A few days after my last message, I woke up one morning, and the boat was stopped. I was still stuck in the engine room. At one end of the room was a bowl of canned greenbeans, and at the other was the hamsterwheel. I hated greenbeans, and I loathed hamsters, but that's another story. Then I heard the door click open, so I grabbed my weapon of choice(a screwdriver), and brandished it, ready to confront Captn Fraingck. But it was not the Captn. It was the boys. I came up to them thinking they had come to rescue me, but instead they stuck me in a ziplock bag with a straw glued in a hole in it, sealed the bag, and before I could protest threw me out the aft window and just before I hit the water I blacked out.

I woke up a couple of minutes later trying to figure out why Logan and Kennan threw me in a bag and THEN in the water; when I noticed that I was sitting on a piece of paper. I opened it up, at the top it read, "Instructions to the Rat-Specified Submarine." It was full of helpful information and diagrams like "stick tail in breathing tube when diving." "Great," I thought,"now all I have to do is find out how to drive this thing." I scanned the page, but there was nothing. I looked around me but there wasn't anything that looked like a means of propultion. I looked at the back of the manual in despair,and noticed that at the very bottom it said "Good Luck",and that did it for me."WHO THE HELL PUTS 'GOOD LUCK'ON AN INSTRUCTION MANUAL, FOR A SUBMARINE WITHOUT A PROP!" I screamed. That's when I saw the shark, and I blacked out again.

I next found myself on sand. I quickly crawled out of the "submarine" reflecting that all the hamster-wheeling must be making me soft. So I staggered over to a nice-looking coconut tree with a hole in the bottom of it. I crawled into the cool, dark cave for a rest, and was about to drift off to sleep when I heard a large ssscrrrrttkkkk behind me. I turned around and saw a large, no not large, massive, no that doesn't cut it either, a BEHEMOTH sized crab claw, and a proportionally sized crab behind it! I ran yelling at the top of my voice, thinking for the entire 50 yards, "Don't faint, don't faint, don't faint." When I finally stopped I noticed a wide sandy path and remembering the saying, "All paths lead to Rome," I decided to see what the place was like.

To put it lightly, I was disappointed. On one side was a house that looked ready to crumble at the first high-wind warning. The other house was two stories high, the bottom was open so that it was more of a house on stilts. Above the entrance was a sign "Suwarrow Yacht Club", inside were two intimidating looking local guys, one was bigger but had less hair, the other was smaller (relatively speaking) and had more hair. I wisely snuck away to eat coconuts for the rest of the day.

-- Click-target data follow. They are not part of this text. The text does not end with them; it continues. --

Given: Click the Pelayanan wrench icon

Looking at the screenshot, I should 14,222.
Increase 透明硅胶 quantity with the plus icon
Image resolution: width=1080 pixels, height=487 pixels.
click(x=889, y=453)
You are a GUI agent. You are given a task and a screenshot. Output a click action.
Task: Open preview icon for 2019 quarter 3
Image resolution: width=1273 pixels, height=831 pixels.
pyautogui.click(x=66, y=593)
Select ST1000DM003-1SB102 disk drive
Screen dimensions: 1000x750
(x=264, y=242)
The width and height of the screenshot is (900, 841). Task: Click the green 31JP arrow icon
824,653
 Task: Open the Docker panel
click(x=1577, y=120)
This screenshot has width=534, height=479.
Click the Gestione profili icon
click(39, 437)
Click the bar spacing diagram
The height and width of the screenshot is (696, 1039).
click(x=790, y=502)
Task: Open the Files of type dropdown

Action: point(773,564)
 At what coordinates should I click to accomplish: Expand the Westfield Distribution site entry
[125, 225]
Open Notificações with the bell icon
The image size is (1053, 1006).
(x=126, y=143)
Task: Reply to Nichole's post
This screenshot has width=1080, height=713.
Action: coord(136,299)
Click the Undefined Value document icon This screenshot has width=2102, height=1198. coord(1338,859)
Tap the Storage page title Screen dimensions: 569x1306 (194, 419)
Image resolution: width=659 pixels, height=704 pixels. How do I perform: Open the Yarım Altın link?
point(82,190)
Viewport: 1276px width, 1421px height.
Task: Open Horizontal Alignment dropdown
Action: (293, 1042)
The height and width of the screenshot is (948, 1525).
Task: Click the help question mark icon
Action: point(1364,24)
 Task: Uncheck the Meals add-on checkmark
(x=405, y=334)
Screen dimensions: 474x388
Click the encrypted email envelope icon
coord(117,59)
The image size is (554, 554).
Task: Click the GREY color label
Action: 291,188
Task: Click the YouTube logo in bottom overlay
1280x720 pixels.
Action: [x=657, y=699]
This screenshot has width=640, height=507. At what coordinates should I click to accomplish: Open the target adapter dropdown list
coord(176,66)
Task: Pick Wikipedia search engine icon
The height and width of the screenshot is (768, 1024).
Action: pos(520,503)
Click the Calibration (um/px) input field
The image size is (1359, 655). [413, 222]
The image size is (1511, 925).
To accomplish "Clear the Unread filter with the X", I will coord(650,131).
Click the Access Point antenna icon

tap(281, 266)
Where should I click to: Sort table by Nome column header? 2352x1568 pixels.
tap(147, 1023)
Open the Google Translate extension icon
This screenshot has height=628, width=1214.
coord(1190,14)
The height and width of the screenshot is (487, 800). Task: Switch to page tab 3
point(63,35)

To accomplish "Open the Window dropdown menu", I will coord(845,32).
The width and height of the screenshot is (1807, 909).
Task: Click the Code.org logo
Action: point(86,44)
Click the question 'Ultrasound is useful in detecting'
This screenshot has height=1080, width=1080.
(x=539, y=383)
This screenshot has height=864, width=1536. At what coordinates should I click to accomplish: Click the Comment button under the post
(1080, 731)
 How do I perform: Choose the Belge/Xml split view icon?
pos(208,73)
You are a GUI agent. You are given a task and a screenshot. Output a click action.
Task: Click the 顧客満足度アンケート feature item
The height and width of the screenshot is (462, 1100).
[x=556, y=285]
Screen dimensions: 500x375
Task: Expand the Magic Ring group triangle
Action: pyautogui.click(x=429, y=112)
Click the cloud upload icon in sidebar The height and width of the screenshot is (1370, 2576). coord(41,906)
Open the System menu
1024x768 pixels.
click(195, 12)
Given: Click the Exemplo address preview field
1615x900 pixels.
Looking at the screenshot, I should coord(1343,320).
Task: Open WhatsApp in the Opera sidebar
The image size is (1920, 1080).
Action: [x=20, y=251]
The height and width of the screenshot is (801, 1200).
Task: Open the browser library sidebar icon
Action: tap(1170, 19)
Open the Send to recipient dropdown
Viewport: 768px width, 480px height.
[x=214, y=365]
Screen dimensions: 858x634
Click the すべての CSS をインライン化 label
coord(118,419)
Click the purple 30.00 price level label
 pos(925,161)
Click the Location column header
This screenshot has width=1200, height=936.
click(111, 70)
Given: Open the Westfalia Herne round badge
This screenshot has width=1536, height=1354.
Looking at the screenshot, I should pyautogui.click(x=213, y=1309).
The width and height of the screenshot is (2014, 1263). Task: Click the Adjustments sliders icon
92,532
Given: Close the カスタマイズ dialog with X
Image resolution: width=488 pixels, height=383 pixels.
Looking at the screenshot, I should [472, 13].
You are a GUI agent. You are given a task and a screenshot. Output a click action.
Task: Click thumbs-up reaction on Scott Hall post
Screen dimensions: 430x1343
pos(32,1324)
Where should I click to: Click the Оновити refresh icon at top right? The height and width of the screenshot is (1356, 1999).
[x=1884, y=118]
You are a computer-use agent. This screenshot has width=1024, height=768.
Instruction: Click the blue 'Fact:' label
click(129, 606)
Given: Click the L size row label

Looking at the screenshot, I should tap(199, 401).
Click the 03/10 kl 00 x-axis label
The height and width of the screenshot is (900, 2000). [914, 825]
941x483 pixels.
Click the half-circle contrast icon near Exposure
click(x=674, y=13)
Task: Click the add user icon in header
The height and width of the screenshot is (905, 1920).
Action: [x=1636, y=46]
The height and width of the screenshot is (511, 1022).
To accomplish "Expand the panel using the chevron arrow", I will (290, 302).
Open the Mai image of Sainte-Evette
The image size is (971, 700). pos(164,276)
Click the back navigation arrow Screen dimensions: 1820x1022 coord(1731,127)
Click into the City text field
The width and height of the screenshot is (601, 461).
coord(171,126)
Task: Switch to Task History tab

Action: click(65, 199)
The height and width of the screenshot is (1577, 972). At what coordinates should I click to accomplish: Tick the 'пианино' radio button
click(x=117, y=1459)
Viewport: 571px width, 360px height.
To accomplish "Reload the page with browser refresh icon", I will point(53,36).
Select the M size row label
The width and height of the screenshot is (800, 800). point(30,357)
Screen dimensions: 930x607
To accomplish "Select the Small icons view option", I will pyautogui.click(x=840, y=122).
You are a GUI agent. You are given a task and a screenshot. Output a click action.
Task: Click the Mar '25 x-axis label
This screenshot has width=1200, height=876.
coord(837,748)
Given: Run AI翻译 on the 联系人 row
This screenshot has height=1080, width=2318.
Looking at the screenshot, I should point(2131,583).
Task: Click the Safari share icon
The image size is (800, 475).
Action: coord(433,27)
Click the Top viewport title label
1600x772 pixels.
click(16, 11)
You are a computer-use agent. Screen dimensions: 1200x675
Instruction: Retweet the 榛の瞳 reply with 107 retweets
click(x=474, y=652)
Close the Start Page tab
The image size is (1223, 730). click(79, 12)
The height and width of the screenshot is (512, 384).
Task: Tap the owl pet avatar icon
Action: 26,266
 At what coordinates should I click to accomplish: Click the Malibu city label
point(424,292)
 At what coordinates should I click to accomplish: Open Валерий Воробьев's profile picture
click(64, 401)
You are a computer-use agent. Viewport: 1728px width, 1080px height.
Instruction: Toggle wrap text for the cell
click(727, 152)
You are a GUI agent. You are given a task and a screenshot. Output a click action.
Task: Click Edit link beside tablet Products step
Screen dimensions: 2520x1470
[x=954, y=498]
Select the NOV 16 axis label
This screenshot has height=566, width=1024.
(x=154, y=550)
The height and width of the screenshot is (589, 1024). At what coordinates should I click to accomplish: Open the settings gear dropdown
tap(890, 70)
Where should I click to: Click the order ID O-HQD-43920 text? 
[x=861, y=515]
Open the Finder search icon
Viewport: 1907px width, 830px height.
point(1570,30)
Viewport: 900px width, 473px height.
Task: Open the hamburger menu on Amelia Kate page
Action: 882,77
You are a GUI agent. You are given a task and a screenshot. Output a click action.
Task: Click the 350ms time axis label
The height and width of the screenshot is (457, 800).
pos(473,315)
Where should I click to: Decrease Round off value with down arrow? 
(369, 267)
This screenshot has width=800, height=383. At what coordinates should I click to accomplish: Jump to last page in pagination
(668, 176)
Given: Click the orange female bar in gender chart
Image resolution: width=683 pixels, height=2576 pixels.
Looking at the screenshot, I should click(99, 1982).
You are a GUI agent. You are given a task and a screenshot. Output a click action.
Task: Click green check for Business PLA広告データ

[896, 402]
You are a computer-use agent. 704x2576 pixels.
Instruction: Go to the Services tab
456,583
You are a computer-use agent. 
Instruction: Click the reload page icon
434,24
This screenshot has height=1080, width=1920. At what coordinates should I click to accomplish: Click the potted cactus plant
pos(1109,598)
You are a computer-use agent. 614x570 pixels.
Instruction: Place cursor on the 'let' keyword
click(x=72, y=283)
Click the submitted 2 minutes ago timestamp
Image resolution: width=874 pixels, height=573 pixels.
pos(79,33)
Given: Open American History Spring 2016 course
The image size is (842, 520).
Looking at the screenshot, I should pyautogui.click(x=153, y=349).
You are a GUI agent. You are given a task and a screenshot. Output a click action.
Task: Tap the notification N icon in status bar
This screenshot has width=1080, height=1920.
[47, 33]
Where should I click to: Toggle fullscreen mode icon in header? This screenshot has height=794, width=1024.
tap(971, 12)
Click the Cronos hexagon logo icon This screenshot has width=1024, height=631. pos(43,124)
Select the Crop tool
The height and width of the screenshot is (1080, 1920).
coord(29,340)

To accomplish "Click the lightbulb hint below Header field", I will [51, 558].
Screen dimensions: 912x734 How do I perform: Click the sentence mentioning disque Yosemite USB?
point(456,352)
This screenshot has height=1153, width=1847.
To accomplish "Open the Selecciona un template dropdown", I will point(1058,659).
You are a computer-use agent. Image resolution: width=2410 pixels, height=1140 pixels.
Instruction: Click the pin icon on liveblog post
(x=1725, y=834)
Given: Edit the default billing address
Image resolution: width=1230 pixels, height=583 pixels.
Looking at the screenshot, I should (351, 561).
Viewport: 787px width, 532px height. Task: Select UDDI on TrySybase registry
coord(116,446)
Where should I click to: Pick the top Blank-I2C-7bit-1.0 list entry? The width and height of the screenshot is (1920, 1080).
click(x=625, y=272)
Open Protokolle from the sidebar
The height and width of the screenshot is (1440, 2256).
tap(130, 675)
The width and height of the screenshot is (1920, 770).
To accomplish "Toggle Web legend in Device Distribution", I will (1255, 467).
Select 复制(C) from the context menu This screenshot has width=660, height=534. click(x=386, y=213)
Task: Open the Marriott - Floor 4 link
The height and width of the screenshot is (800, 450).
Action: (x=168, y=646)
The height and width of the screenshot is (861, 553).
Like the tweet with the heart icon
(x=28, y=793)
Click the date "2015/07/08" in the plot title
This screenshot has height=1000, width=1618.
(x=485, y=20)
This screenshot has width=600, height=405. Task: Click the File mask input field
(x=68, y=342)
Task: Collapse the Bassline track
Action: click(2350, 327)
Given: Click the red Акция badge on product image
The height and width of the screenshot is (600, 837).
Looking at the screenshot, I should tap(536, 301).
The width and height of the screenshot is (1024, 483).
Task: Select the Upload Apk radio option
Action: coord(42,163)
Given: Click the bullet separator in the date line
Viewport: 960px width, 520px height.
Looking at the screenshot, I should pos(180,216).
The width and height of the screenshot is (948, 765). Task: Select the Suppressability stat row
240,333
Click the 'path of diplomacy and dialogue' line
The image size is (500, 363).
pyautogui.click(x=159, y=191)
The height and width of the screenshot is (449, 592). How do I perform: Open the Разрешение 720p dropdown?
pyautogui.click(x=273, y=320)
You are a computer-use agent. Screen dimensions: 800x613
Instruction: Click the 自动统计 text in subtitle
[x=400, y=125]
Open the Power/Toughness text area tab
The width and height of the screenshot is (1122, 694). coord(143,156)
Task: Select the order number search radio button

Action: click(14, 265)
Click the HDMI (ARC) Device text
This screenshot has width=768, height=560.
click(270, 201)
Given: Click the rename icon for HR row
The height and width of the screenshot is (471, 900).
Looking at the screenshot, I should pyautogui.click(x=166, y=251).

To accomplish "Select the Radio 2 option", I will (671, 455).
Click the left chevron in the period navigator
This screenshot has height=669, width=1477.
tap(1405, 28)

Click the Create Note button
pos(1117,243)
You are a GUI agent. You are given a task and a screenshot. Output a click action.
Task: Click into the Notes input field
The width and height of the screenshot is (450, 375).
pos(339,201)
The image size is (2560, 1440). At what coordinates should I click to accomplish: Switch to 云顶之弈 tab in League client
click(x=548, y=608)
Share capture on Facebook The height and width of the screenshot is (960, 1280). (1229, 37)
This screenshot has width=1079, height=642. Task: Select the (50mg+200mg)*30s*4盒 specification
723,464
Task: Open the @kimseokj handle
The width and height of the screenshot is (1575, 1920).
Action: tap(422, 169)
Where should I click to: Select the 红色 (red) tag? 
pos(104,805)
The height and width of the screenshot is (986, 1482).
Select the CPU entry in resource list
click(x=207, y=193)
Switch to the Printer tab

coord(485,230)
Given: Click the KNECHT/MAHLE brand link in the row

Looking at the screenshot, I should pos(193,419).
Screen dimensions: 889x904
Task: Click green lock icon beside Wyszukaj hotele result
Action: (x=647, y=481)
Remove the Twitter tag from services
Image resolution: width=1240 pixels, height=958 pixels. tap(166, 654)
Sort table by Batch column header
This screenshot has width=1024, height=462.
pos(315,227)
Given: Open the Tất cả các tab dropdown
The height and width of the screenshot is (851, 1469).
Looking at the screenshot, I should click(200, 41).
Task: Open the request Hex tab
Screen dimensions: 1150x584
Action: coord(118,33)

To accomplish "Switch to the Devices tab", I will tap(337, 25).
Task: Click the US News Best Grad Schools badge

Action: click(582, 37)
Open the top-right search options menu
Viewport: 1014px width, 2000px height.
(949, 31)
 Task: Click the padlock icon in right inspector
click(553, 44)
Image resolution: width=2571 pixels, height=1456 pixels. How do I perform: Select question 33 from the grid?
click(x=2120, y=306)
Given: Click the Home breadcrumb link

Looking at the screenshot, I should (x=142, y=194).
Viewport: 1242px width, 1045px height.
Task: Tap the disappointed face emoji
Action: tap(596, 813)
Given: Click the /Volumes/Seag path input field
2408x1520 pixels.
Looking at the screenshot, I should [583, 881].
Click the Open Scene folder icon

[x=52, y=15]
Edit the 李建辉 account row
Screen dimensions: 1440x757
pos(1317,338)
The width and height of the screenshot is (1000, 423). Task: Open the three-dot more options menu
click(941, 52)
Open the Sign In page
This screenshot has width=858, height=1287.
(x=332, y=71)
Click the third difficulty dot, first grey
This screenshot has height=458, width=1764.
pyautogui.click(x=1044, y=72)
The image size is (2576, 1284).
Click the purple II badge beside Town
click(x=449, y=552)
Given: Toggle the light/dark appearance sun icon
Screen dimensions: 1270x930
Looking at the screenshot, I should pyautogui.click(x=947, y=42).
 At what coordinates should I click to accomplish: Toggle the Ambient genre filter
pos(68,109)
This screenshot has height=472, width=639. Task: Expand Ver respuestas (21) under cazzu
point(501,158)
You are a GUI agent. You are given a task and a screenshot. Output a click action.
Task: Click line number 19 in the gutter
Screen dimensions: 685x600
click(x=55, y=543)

That night there was a party on shore. The boys found me and asked me how I liked my new submarine. I told them my "little" driving dilemma. Kennan groaned, "Aawww" and Logan heartily slapped his forehead. Then they argued about what means of propultion to use, so I went and had myself another coconut. The next day, my submarine had the thumbs of some latex gloves sticking out of it, and on the back of the manual it said, "Stick legs it leg sleeves and kick to move," with a helpful diagram to go with it. Ever since then snorkeling has been great.